TO DO:
1. Write out the passage about the ranch word for word, from "It is no wonder, then, the" up to and including "watching over me.".
2. According to the passage about the ranch, in what year did Dona refinance the mortgage, and by how many years did that extend it?

READING TEXT:

* * * * *

It is no wonder, then, the ranch opened my heart like a tin can. A place with so little light pollution the Milky Way is truly milky. The big mountains—Bristol Head, Red Mountain, Copper Ridge, and Baldy—hold me in place, the gamma grass dancing in great undulating swathes, the aspens quaking their comfort, the creek and the coyotes combining for a lullaby, the big sky, whether full of stars, sunshine or snowflakes is always watching over me.
The initial mortgage Dona carried for me was a fifteen-year note, with a monthly payment that verged on $4,000. (In 2003, she would refinance me, extending the mortgage by five years.) Along with the magazine work, I started a bootleg river business where I applied for private permits and then advertised, “Write and Run the River with Pam Houston.” I told myself I was more or less within the parameters of the law because I wasn’t charging folks for the river trip itself, only the writing instruction that came with it. We all split the cost of the river expenses just as we would have on a private trip, though I’m pretty sure the BLM/Forest Service wouldn’t have gone for that explanation if push had ever come to shove. I also accepted offers to read or teach wherever and whenever they
occurred.

* * * * *

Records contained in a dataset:
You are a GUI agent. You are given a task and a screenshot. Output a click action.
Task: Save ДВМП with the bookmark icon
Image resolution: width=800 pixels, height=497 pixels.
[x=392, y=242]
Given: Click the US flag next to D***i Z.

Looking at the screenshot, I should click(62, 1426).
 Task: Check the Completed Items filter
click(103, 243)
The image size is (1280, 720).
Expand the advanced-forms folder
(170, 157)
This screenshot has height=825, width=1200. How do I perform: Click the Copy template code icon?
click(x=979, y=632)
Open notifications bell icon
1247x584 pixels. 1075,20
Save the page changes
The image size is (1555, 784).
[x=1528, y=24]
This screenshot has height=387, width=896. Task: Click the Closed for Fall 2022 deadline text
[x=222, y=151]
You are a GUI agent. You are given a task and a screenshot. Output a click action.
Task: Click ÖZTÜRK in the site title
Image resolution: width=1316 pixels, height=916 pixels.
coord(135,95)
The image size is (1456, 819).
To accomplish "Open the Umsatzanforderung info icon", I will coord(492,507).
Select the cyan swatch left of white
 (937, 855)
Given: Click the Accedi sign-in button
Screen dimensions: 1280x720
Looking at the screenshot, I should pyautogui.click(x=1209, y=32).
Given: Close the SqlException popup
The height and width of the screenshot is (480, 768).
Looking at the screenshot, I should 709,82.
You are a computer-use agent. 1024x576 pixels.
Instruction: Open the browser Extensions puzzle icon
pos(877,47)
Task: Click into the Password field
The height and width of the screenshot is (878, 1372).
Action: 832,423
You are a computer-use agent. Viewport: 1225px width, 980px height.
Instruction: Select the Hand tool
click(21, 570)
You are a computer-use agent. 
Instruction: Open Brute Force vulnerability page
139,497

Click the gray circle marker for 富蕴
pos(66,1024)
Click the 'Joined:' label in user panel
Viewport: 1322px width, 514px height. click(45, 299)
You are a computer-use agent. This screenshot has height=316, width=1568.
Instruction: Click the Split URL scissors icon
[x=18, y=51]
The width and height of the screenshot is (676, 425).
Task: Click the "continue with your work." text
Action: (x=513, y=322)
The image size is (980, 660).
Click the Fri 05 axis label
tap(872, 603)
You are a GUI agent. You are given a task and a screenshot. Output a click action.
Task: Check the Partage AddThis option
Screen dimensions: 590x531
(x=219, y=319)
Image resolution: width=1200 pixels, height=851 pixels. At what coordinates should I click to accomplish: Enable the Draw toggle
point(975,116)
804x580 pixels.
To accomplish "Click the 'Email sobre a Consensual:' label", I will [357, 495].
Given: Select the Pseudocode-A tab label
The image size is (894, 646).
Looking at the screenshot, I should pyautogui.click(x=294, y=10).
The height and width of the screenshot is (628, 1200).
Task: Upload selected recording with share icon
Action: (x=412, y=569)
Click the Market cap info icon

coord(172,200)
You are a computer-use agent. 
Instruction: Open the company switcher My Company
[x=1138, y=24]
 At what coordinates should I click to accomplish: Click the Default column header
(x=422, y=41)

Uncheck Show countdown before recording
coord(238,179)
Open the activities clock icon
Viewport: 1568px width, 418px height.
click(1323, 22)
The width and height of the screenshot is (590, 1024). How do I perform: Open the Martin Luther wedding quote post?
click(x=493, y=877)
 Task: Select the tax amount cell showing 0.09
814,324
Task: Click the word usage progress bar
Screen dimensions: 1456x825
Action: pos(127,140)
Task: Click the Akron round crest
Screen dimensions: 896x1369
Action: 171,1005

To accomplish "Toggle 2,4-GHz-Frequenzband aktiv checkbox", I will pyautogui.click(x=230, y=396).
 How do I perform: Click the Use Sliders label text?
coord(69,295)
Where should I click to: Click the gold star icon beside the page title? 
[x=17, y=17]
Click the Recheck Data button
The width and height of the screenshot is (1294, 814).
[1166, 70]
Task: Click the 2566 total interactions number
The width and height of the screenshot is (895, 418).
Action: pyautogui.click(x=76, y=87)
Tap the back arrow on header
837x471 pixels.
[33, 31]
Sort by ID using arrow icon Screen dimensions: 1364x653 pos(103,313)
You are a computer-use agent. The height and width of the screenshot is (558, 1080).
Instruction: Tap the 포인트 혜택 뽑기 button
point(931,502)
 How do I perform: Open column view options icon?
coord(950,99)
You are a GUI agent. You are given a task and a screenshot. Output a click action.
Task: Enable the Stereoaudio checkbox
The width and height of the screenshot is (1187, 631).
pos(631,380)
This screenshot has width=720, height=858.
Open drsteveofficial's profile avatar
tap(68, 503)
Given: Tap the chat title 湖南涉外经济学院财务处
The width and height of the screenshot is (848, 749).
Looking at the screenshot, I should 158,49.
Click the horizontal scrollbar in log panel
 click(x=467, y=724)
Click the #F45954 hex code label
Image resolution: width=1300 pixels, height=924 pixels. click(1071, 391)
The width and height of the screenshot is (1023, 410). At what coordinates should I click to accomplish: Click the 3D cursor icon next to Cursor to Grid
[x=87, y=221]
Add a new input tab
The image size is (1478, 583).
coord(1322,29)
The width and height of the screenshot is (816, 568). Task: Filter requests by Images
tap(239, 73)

* * * * *

COMPLETED EXERCISE:
1.
It is no wonder, then, the ranch opened my heart like a tin can. A place with so little light pollution the Milky Way is truly milky. The big mountains—Bristol Head, Red Mountain, Copper Ridge, and Baldy—hold me in place, the gamma grass dancing in great undulating swathes, the aspens quaking their comfort, the creek and the coyotes combining for a lullaby, the big sky, whether full of stars, sunshine or snowflakes is always watching over me.

2. Dona refinanced in 2003, extending the mortgage by five years.